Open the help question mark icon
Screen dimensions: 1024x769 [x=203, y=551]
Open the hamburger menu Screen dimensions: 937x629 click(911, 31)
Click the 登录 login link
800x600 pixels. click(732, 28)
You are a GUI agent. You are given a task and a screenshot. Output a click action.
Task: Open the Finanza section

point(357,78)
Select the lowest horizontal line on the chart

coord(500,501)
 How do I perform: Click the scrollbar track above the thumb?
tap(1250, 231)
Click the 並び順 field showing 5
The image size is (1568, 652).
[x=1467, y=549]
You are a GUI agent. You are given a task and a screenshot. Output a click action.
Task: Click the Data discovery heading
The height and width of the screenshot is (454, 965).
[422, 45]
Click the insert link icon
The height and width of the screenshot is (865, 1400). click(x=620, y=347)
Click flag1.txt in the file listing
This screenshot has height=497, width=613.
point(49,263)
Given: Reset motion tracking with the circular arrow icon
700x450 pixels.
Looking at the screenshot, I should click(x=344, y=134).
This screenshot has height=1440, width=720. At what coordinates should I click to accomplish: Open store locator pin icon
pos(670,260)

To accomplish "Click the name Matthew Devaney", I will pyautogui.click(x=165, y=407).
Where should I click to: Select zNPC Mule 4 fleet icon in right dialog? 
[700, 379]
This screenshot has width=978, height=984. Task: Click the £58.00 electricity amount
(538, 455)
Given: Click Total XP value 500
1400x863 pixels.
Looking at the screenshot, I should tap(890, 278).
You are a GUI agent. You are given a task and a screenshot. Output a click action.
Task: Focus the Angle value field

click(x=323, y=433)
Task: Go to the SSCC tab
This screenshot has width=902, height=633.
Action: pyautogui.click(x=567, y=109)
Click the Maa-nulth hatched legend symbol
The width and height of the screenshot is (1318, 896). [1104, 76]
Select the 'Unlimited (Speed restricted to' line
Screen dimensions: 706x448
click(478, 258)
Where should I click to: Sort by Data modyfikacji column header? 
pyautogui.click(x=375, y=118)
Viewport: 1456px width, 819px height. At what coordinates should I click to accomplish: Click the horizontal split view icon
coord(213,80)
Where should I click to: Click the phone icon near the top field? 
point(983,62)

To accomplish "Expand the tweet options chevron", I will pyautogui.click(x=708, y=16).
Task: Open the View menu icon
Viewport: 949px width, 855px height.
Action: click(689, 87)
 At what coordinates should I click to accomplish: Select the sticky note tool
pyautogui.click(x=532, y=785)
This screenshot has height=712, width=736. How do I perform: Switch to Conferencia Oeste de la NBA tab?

# [Task statement]
Rewrite the listing above with every "GUI agent" changed to "screen assistant" and nothing else altered.

# [Written response]
Open the help question mark icon
Screen dimensions: 1024x769 [x=203, y=551]
Open the hamburger menu Screen dimensions: 937x629 click(911, 31)
Click the 登录 login link
800x600 pixels. click(732, 28)
You are a screen assistant. You are given a task and a screenshot. Output a click action.
Task: Open the Finanza section

point(357,78)
Select the lowest horizontal line on the chart

coord(500,501)
 How do I perform: Click the scrollbar track above the thumb?
tap(1250, 231)
Click the 並び順 field showing 5
The image size is (1568, 652).
[x=1467, y=549]
You are a screen assistant. You are given a task and a screenshot. Output a click action.
Task: Click the Data discovery heading
The height and width of the screenshot is (454, 965).
[422, 45]
Click the insert link icon
The height and width of the screenshot is (865, 1400). click(x=620, y=347)
Click flag1.txt in the file listing
This screenshot has height=497, width=613.
point(49,263)
Given: Reset motion tracking with the circular arrow icon
700x450 pixels.
Looking at the screenshot, I should click(x=344, y=134).
This screenshot has height=1440, width=720. At what coordinates should I click to accomplish: Open store locator pin icon
pos(670,260)

To accomplish "Click the name Matthew Devaney", I will pyautogui.click(x=165, y=407).
Where should I click to: Select zNPC Mule 4 fleet icon in right dialog? 
[700, 379]
This screenshot has width=978, height=984. Task: Click the £58.00 electricity amount
(538, 455)
Given: Click Total XP value 500
1400x863 pixels.
Looking at the screenshot, I should tap(890, 278).
You are a screen assistant. You are given a task and a screenshot. Output a click action.
Task: Focus the Angle value field

click(x=323, y=433)
Task: Go to the SSCC tab
This screenshot has width=902, height=633.
Action: pyautogui.click(x=567, y=109)
Click the Maa-nulth hatched legend symbol
The width and height of the screenshot is (1318, 896). [1104, 76]
Select the 'Unlimited (Speed restricted to' line
Screen dimensions: 706x448
click(478, 258)
Where should I click to: Sort by Data modyfikacji column header? 
pyautogui.click(x=375, y=118)
Viewport: 1456px width, 819px height. At what coordinates should I click to accomplish: Click the horizontal split view icon
coord(213,80)
Where should I click to: Click the phone icon near the top field? 
point(983,62)

To accomplish "Expand the tweet options chevron", I will pyautogui.click(x=708, y=16).
Task: Open the View menu icon
Viewport: 949px width, 855px height.
Action: click(689, 87)
 At what coordinates should I click to accomplish: Select the sticky note tool
pyautogui.click(x=532, y=785)
This screenshot has height=712, width=736. How do I perform: Switch to Conferencia Oeste de la NBA tab?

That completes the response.